### [Alıntılanan metin]
——————————

HUKUK GENEL KURULU KARARI
Hukuk Genel Kurulunca incelenerek direnme kararının süresinde temyiz edildiği anlaşıldıktan ve dosyadaki kağıtlar okunduktan sonra gereği görüşüldü:
Dava, işçilik alacaklarının tahsili istemine ilişkindir.
Yerel mahkemece, davanın kısmen kabulüne dair verilen karar, davalılardan ... Genel Müdürlüğü vekilinin temyizi üzerine, Özel Dairece yukarıda başlık bölümünde yazılı gerekçeyle bozulmuş; mahkemece önceki kararda direnilmiştir.
Direnme kararını, davalılardan ... Genel Müdürlüğü vekili temyize getirmiştir.
Direnme yoluyla Hukuk Genel Kurulu önüne gelen uyuşmazlık; davacının fazla çalışmalarının tespiti için, davalı tarafça tutulmuş kayıt ve belgelerin mahkemece resen celp edilip edilemeyeceği, davacı tanıklarının beyanına itibar edilip edilemeyeceği buna bağlı olarak da, fazla çalışma ücreti alacağının ispatlanıp ispatlanmadığı noktalarında toplanmaktadır
Öncelikle belirtilmelidir ki, fazla çalışma yapıldığının, ulusal bayram ve genel tatil günleri ile hafta tatilinde çalışıldığının ispat külfeti iş hukukunda kural olarak, işçi üzerindedir. Zira iş görme borcu bir yapma borcu olup, fiili bir olgu olduğundan bir hukuki işlem değildir. İşçi iş görme borcunu haftada 45 saatten fazla yapmış, hafta tatilinde veya ulusal bayram ve genel tatil günlerinde çalışmış ise bunları usul hukukunun öngördüğü her türlü delille ispatlayabilecektir.
Bu kapsamda davacı işçi tarafından tanık deliline dayanılması halinde; gerek mülga 1086 sayılı Hukuk Usulü Muhakemeleri Kanunu"nun 254. maddesi gerekse 01.10.2011 tarihinde yürürlüğe giren 6100 sayılı Hukuk Muhakemeleri Kanunu’nun 255. maddesi uyarınca, aksine ciddi ve inandırıcı delil ve olaylar bulunmadıkça asıl olan tanıkların gerçeği söylemiş olmalarının asıl olduğu ilkesi gözetilerek değerlendirme yapılmalıdır.

——————————

### [Alıntılanan liste]
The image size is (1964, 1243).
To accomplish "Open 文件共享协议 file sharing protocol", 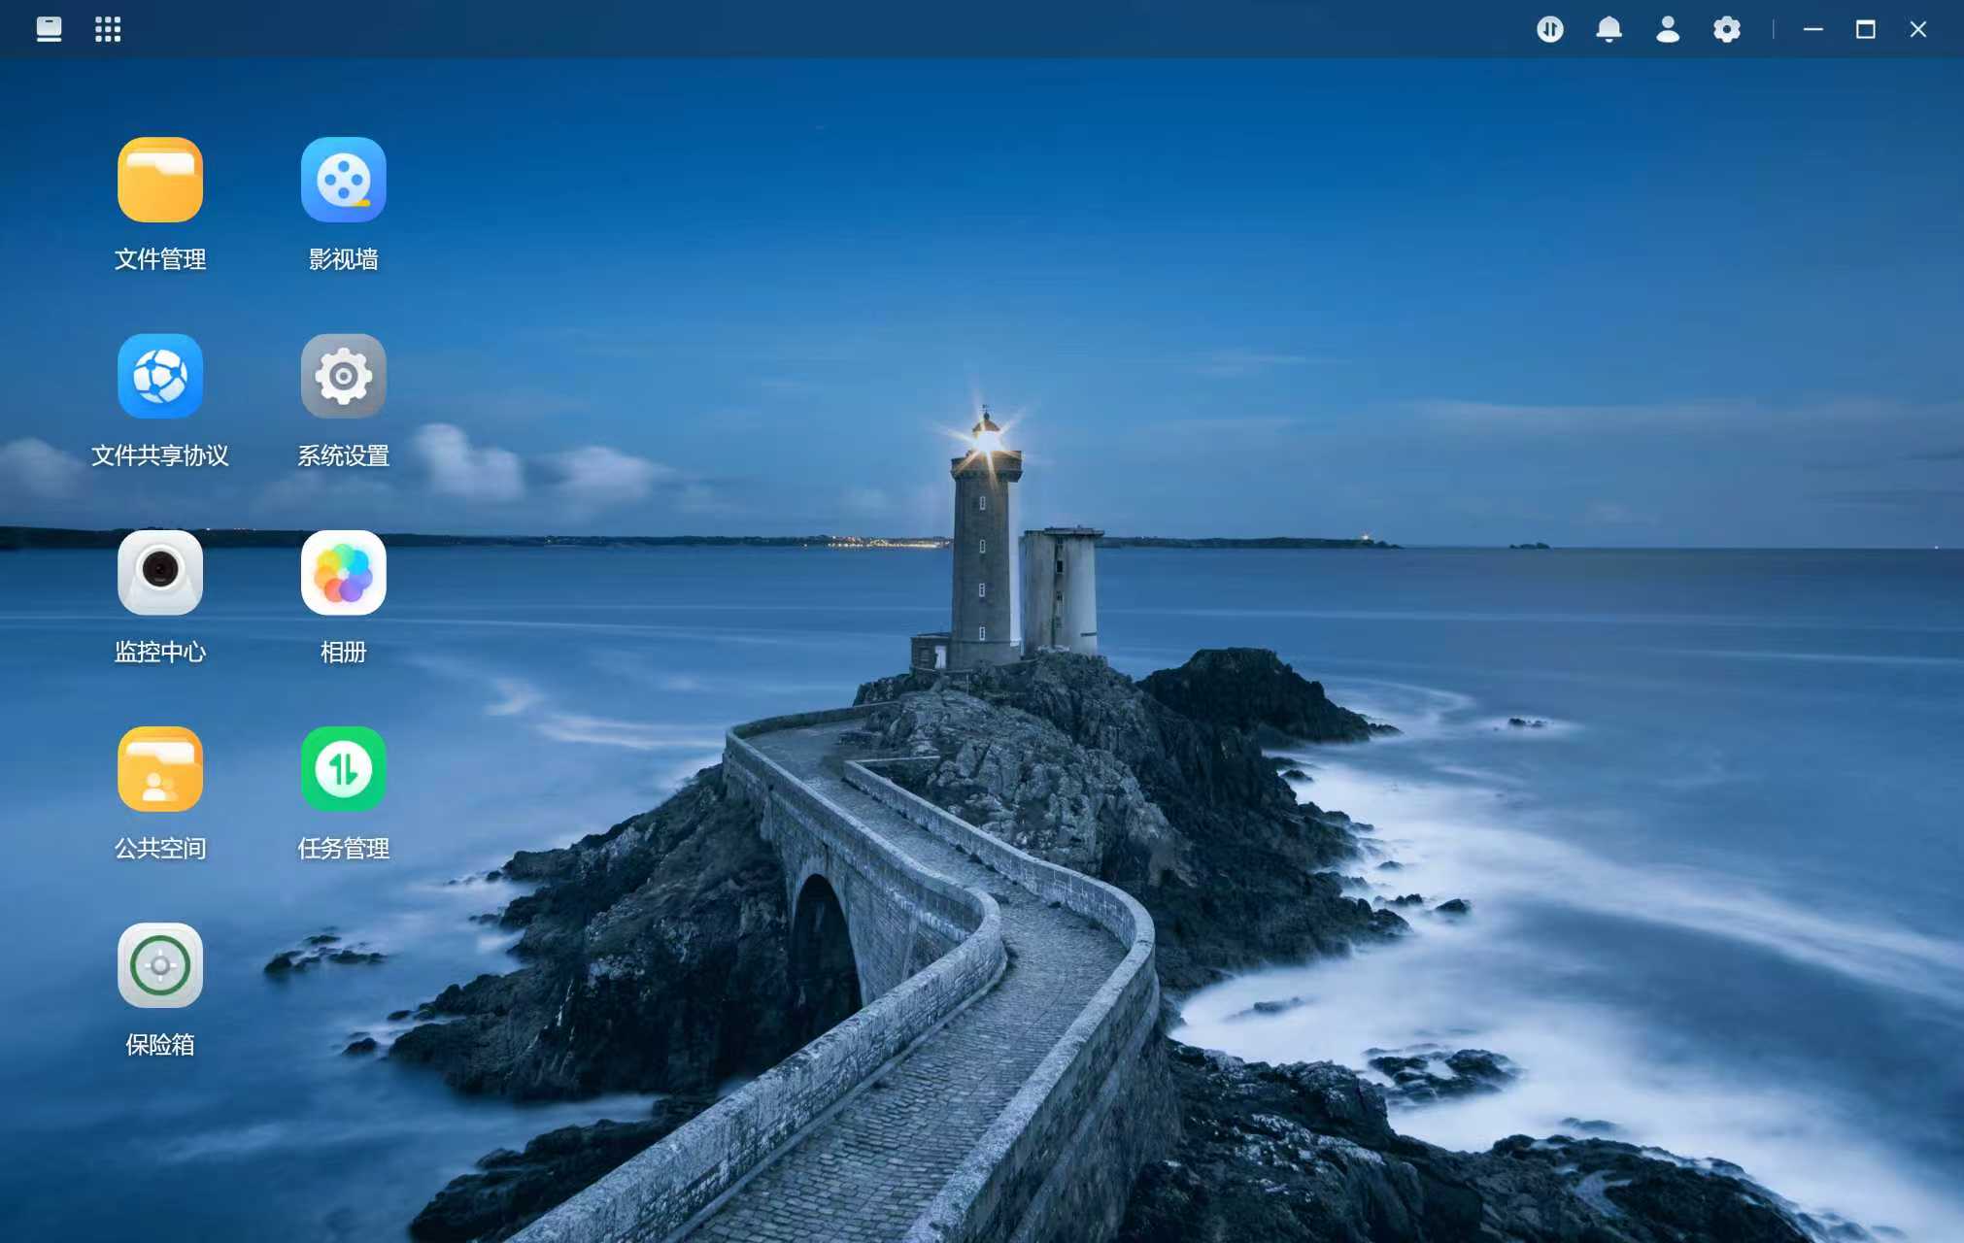I will (x=160, y=376).
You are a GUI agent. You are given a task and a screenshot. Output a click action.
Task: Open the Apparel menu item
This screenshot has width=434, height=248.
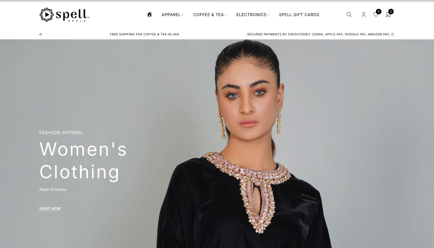coord(171,15)
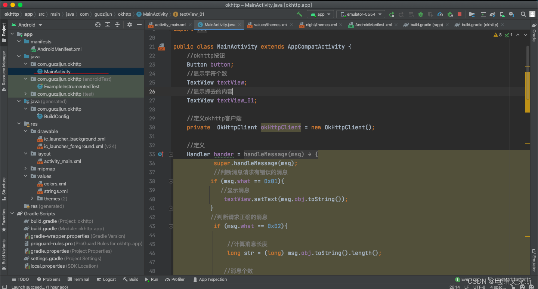
Task: Switch to the activity_main.xml tab
Action: click(x=170, y=25)
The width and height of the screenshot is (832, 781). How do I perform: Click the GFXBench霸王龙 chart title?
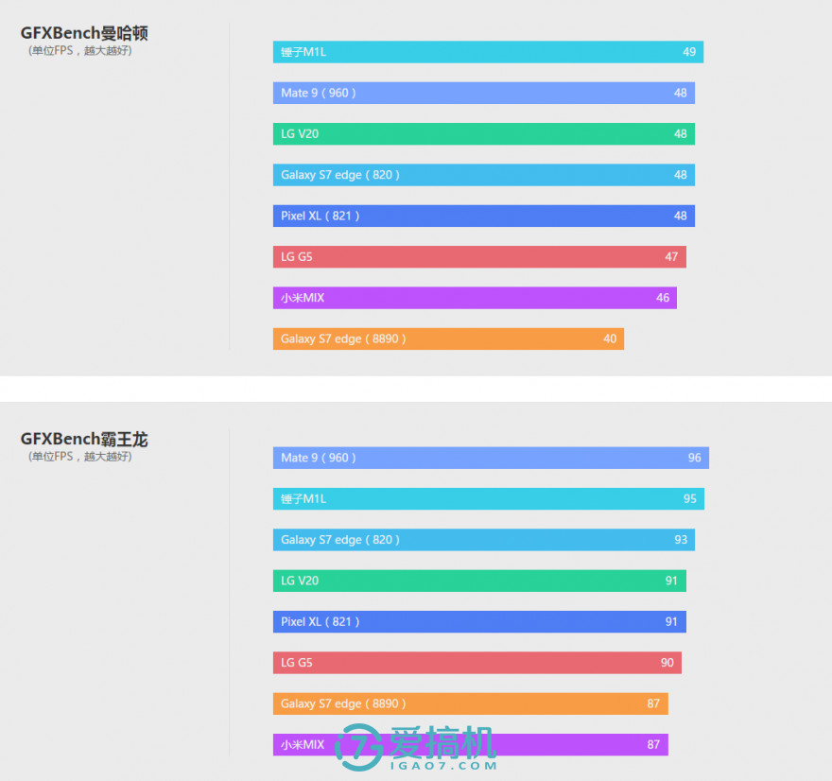[x=84, y=439]
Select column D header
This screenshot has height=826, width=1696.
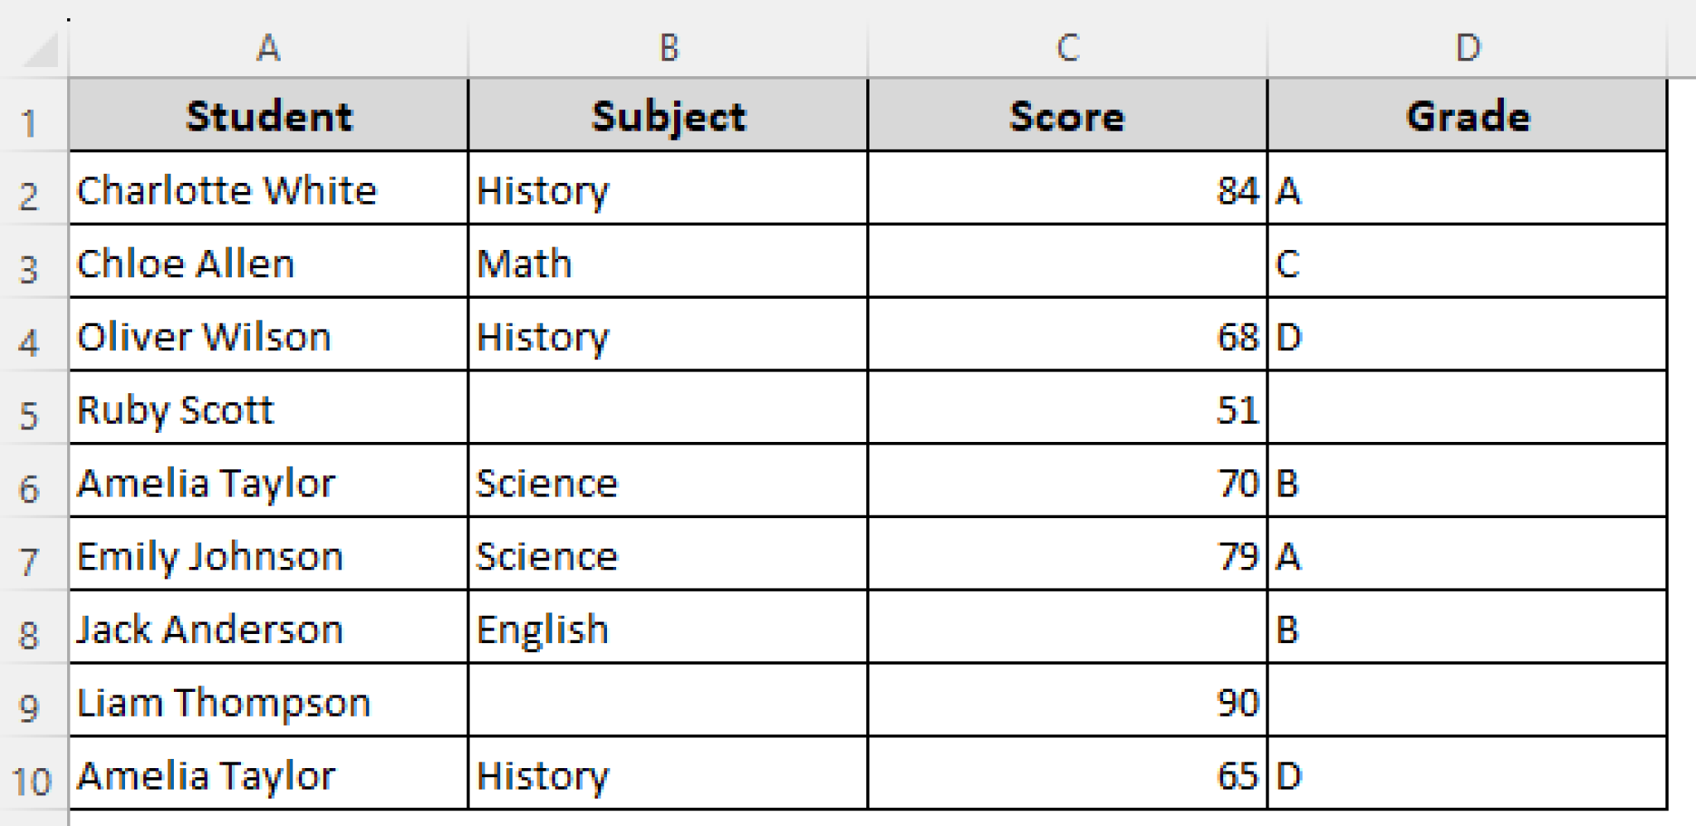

——————————

### [Verilen alıştırma 1]
Hukuk Genel Kurulu kararından "Yerel mahkemece, davanın" ifadesinden "önceki kararda direnilmiştir." ifadesine kadar olan bölümü hiçbir değişiklik yapmadan geri verin.
### [Verilen alıştırma 2]
Hukuk Genel Kurulu kararına göre dava hangi isteme ilişkindir?
### [Verilen alıştırma 3]
Şu ifadeler Hukuk Genel Kurulu kararıyla uyuşuyor mu? Her birine evet ya da hayır deyip karardaki belirleyici sözleri aynen alıntılayın.
(a) Fazla çalışma yapıldığının ispat külfeti, iş hukukunda kural olarak işverene aittir.
(b) 6100 sayılı Hukuk Muhakemeleri Kanunu 01.10.2011 tarihinde yürürlüğe girmiştir.
(c) Direnme kararını davacı temyize getirmiştir.

### [Ayrıntılı çözüm 1]
Yerel mahkemece, davanın kısmen kabulüne dair verilen karar, davalılardan ... Genel Müdürlüğü vekilinin temyizi üzerine, Özel Dairece yukarıda başlık bölümünde yazılı gerekçeyle bozulmuş; mahkemece önceki kararda direnilmiştir.

### [Ayrıntılı çözüm 2]
Dava, işçilik alacaklarının tahsili istemine ilişkindir.

### [Ayrıntılı çözüm 3]
(a) Hayır: "ispat külfeti iş hukukunda kural olarak, işçi üzerindedir"
(b) Evet: "01.10.2011 tarihinde yürürlüğe giren 6100 sayılı Hukuk Muhakemeleri Kanunu’nun"
(c) Hayır: "Direnme kararını, davalılardan ... Genel Müdürlüğü vekili temyize getirmiştir."